EXERCISE OBJECTIVE:
Would you reproduce exactly the lines below from the one holding "This screenshot has width=931, height=786." through the one holding "This screenshot has height=749, width=1365.", inclusive, and no others?

SUPPLIED DATA:
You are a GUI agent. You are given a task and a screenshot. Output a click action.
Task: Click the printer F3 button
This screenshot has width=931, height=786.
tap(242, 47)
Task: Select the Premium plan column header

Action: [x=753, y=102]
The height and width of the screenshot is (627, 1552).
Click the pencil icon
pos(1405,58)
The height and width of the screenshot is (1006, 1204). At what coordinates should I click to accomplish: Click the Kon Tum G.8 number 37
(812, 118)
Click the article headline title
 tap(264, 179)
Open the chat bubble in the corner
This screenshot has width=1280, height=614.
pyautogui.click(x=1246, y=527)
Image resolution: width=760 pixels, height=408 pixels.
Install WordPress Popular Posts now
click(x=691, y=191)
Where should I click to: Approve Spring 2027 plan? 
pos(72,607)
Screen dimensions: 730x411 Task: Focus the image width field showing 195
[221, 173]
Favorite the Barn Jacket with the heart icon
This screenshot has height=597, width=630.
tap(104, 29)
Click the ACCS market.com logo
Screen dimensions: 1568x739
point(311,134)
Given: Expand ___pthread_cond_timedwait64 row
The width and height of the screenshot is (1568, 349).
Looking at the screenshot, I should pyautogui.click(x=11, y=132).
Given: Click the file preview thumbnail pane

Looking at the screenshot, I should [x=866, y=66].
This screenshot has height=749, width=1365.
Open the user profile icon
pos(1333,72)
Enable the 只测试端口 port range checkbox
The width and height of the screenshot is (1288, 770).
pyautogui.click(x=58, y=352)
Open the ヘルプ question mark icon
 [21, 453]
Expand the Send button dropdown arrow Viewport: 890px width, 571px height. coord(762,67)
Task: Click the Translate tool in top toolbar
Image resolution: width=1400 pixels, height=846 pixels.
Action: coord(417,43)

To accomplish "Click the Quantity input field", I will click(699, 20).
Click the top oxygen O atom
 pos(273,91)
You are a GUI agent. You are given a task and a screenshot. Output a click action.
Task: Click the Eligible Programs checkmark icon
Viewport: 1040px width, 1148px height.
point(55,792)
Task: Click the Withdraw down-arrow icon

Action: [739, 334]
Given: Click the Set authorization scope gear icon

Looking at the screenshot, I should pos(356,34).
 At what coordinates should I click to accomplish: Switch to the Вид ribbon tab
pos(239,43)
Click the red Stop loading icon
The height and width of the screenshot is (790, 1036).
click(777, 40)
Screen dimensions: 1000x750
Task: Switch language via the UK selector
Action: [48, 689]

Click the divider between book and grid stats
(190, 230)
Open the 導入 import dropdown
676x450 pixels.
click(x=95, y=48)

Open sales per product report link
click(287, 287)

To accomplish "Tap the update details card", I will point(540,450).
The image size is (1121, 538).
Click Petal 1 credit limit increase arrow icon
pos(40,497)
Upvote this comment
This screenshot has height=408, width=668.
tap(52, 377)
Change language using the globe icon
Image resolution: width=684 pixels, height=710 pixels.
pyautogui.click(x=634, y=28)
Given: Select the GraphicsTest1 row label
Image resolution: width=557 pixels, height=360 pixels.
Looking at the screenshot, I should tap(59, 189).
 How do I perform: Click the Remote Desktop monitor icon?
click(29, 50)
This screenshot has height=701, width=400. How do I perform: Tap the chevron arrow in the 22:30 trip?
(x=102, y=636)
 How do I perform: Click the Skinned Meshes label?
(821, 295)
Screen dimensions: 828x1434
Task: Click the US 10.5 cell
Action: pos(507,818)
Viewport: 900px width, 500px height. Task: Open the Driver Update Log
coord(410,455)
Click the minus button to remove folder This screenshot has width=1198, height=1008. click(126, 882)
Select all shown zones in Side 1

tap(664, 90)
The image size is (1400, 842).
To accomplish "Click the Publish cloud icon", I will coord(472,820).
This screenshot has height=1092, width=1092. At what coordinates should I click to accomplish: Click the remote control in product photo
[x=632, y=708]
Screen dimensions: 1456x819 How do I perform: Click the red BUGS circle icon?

SOLUTION:
This screenshot has width=931, height=786.
tap(242, 47)
Task: Select the Premium plan column header

Action: [x=753, y=102]
The height and width of the screenshot is (627, 1552).
Click the pencil icon
pos(1405,58)
The height and width of the screenshot is (1006, 1204). At what coordinates should I click to accomplish: Click the Kon Tum G.8 number 37
(812, 118)
Click the article headline title
 tap(264, 179)
Open the chat bubble in the corner
This screenshot has width=1280, height=614.
pyautogui.click(x=1246, y=527)
Image resolution: width=760 pixels, height=408 pixels.
Install WordPress Popular Posts now
click(x=691, y=191)
Where should I click to: Approve Spring 2027 plan? 
pos(72,607)
Screen dimensions: 730x411 Task: Focus the image width field showing 195
[221, 173]
Favorite the Barn Jacket with the heart icon
This screenshot has height=597, width=630.
tap(104, 29)
Click the ACCS market.com logo
Screen dimensions: 1568x739
point(311,134)
Given: Expand ___pthread_cond_timedwait64 row
The width and height of the screenshot is (1568, 349).
Looking at the screenshot, I should pyautogui.click(x=11, y=132).
Given: Click the file preview thumbnail pane

Looking at the screenshot, I should [x=866, y=66].
This screenshot has height=749, width=1365.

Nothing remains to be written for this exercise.